39 people got it right, and 13 got it wrong.
Six new schools this week: St. George's School in Middletown, Rhode
Island, Bokenskolen Gymnasium, Jokknokk, Sweden, West Leyden High School
in Melrose Park, Illinois, Grissom High School in Huntsville, Alabama,
Amity Junior High in Orange, Connecticut, and William Penn Charter School
in Philadelphia, Pennsylvania. Welcome!
It's a good idea in this situation to not just say, "It's obvious that
the other side is longer," (as in the first part of the question), but to
say exactly what all the angles are and how that affects the side
length. You could even take it a step further and explain what the side
lengths actually ARE! The answers I've highlighted are all very
thorough, and carefully explain each part of the answer.

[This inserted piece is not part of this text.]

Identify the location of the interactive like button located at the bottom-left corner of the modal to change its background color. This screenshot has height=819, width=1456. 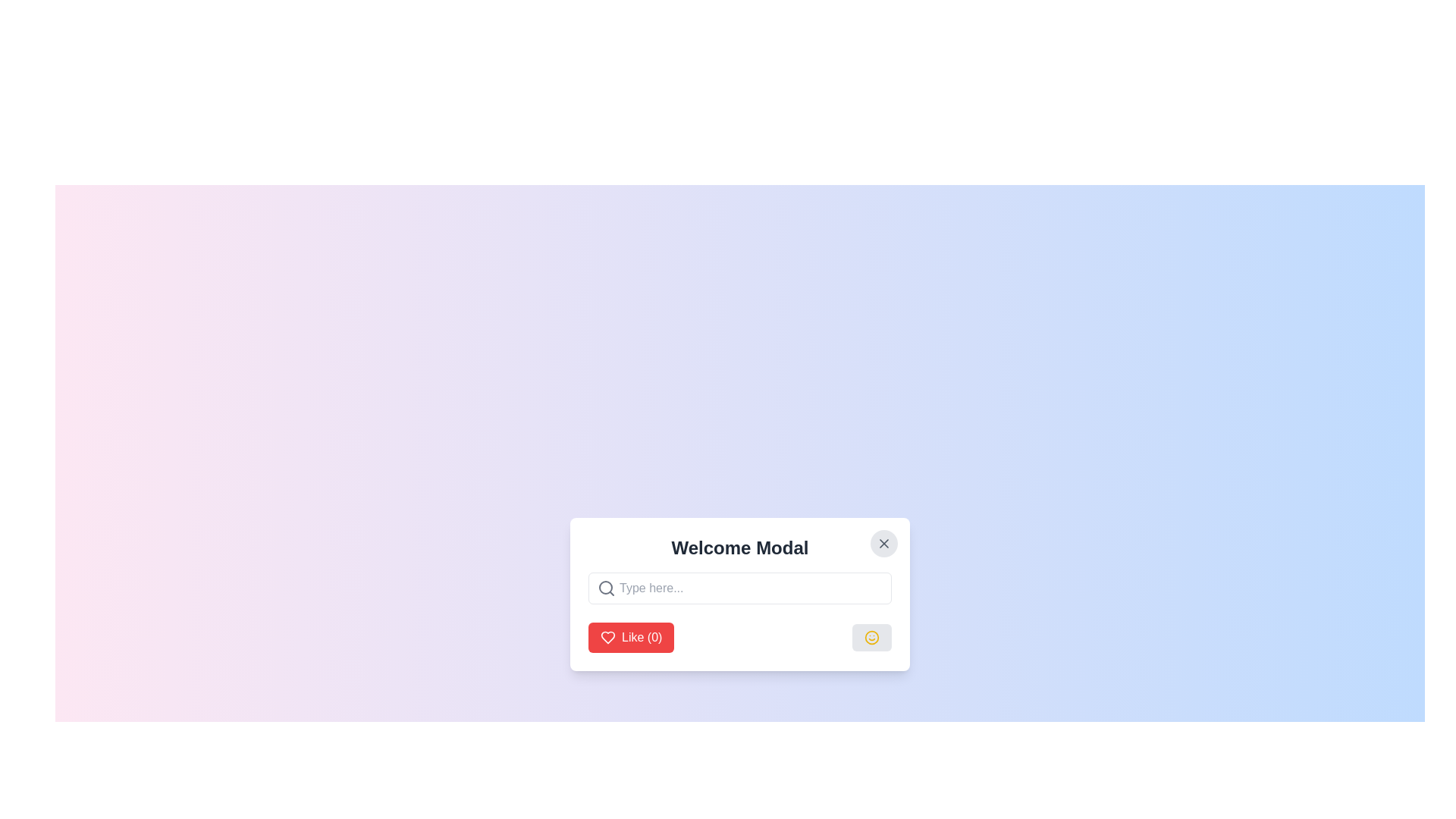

Also, while a good way to start is to draw a fairly accurate picture,
it's probably not a good idea to measure the parts of the actual picture
to figure out the answer. In a situation like this, it's not too tough
to draw a reasonable picture and then fill in what you KNOW about the
pictures. As I have said before, drawings are nice, but often it's a
better idea to use your knowledge of the shapes involved to reach your
final conclusion.
It ws also tough to be brief and concise this week - there is a lot to
talk about. The trick is to say everything you need to say, but to lay
it out so that it is as easy to read as possible. That means using
separate paragraphs, for example, and maybe even numbering parts of your
answer to refer back to later.
Brent Tworetsky of JP Taravella High School drew some nice ascii pictures
to keep everything clear. Jenny Kaplan from Castilleja Middle School and
Berno Wiegel of Werner Heisenberg Gymnasium both wrote very good,
thorough explanations...Berno despite his plea that he is still learning
English!
Thomas Kuo of Burroughs High School sent in a superb explanation. Not
only is it clear, but it's well laid out and very thoughtful.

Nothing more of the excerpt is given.